1. Buy a spiral journal or something that will open flat.
2. Buy several pens you enjoy writing with.
3. Place journal and pens in an easily accessible place.
4. Make sure you journal either at a time or in a place when/where you will experience the least number of distractions.
5. Set realistic goals – especially if you’ve never done this before. Set yourself a certain number of times a week to write an entry. Entries can be as simple or detailed as you want them to be.
6. Don’t try to be perfect. Journaling is supposed to be deeply personal. So what if your great-grandchildren know you had a little trouble spelling or that you left dangling participles. (What are those anyway?) It is better to write from the heart with mistakes than not at all.
What to write?
Along with the ideas already mentioned, you can also include:
* Memories.
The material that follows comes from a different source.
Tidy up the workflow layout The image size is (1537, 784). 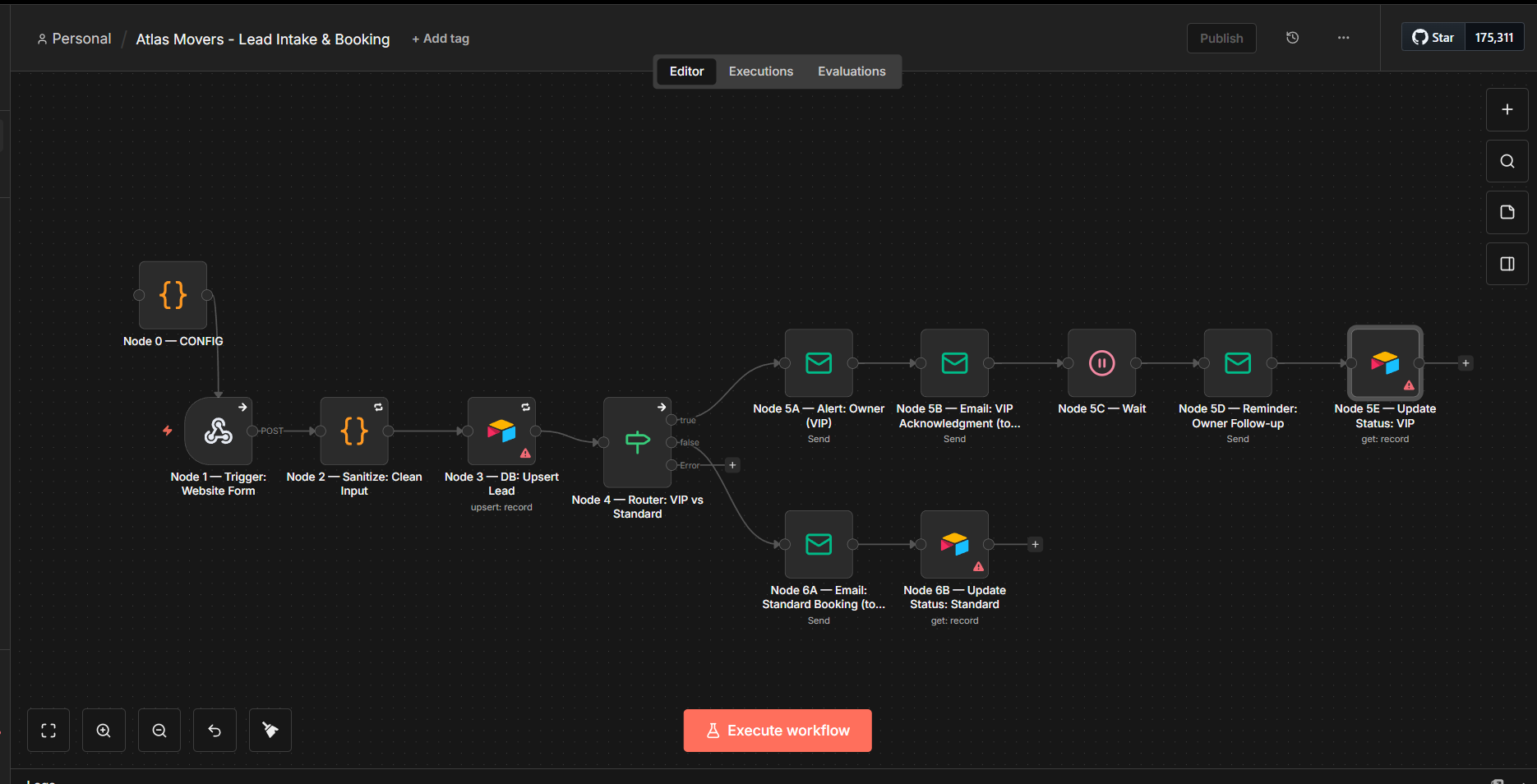click(270, 730)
Don’t feel you must go back through your entire life writing down everything of significance; concentrate on today. However, there might be a few precious memories you want to record and reflect on. Birthdays, anniversaries, and holidays may trigger some of these.
* Include a picture. Most journal paper isn’t thick enough to use as a full fledge photo album, but an occasional photo and caption would make a great addition.
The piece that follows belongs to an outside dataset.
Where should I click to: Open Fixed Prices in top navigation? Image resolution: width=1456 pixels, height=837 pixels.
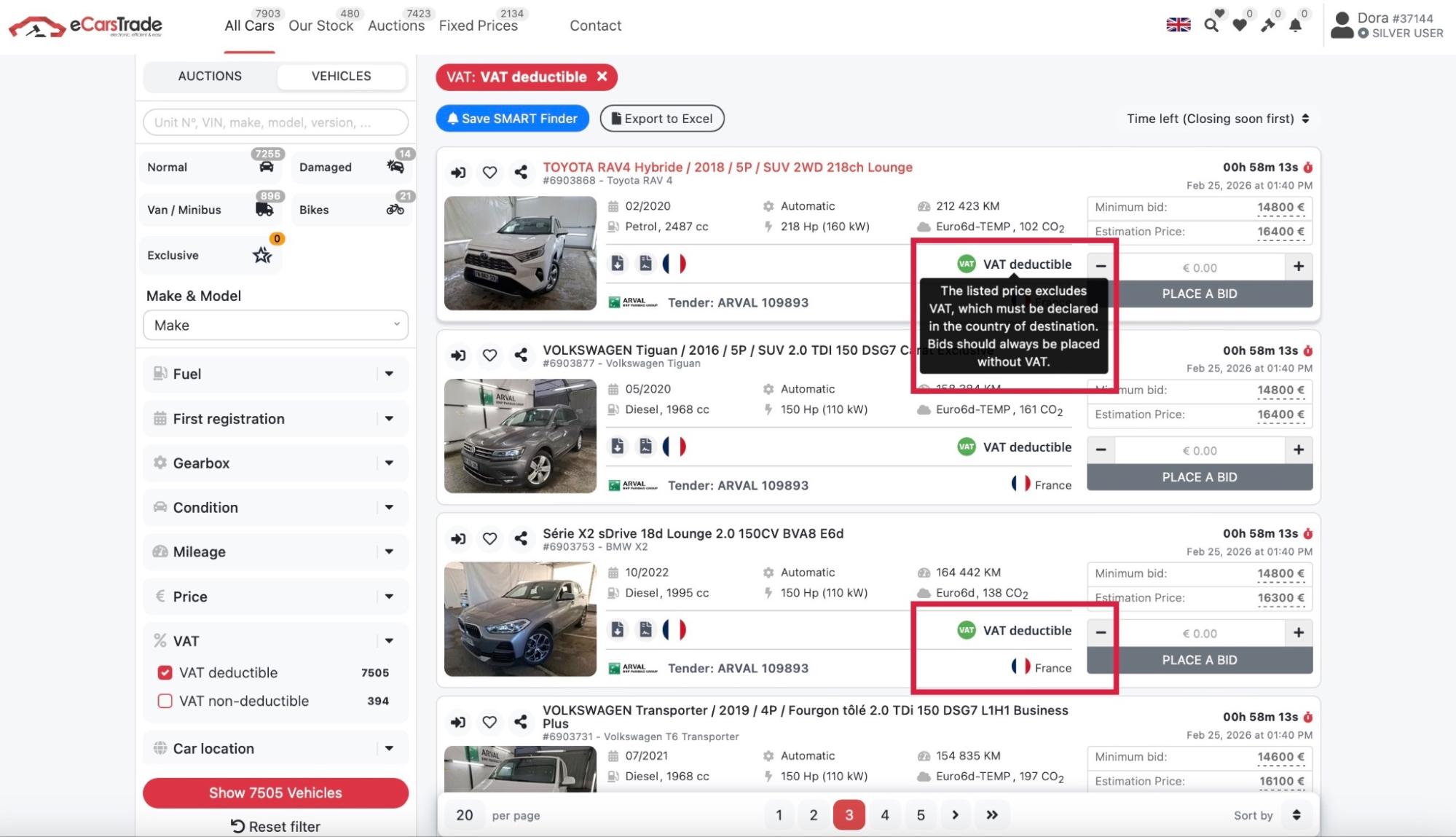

* Historical events and your thoughts on them. Where were you when 911 happened? What did you do during Katrina? You have a unique perspective that will bring these historical events to life for your future readers.
* Life-changing books. Record the title, author, and date read (if you remember) of books that have profoundly touched your life. Include how or why they affected you so deeply. Some of mine are In His Steps by Charles Sheldon, The Purpose Driven Life by Rick Warren, Power of the Praying Wife by Stormie Omartian, and The Matthew Movie staring Bruce Marchiano as Jesus. (Ok. That last one is a movie, but it deeply influenced me.)
* Song Lyrics. Perhaps you heard a song that really blessed or spoke to your heart. Write those lyrics down along with why it touched you.
* Long term goals for yourself, your children, and your family. Periodically go back to revise those goals and check your progress.
* Doctors’ visits and prescriptions. How many times have you (or will you) have to fill out medical forms and just can’t remember when that surgery was or what medicines you took. This will give you a written record of your family’s medical history.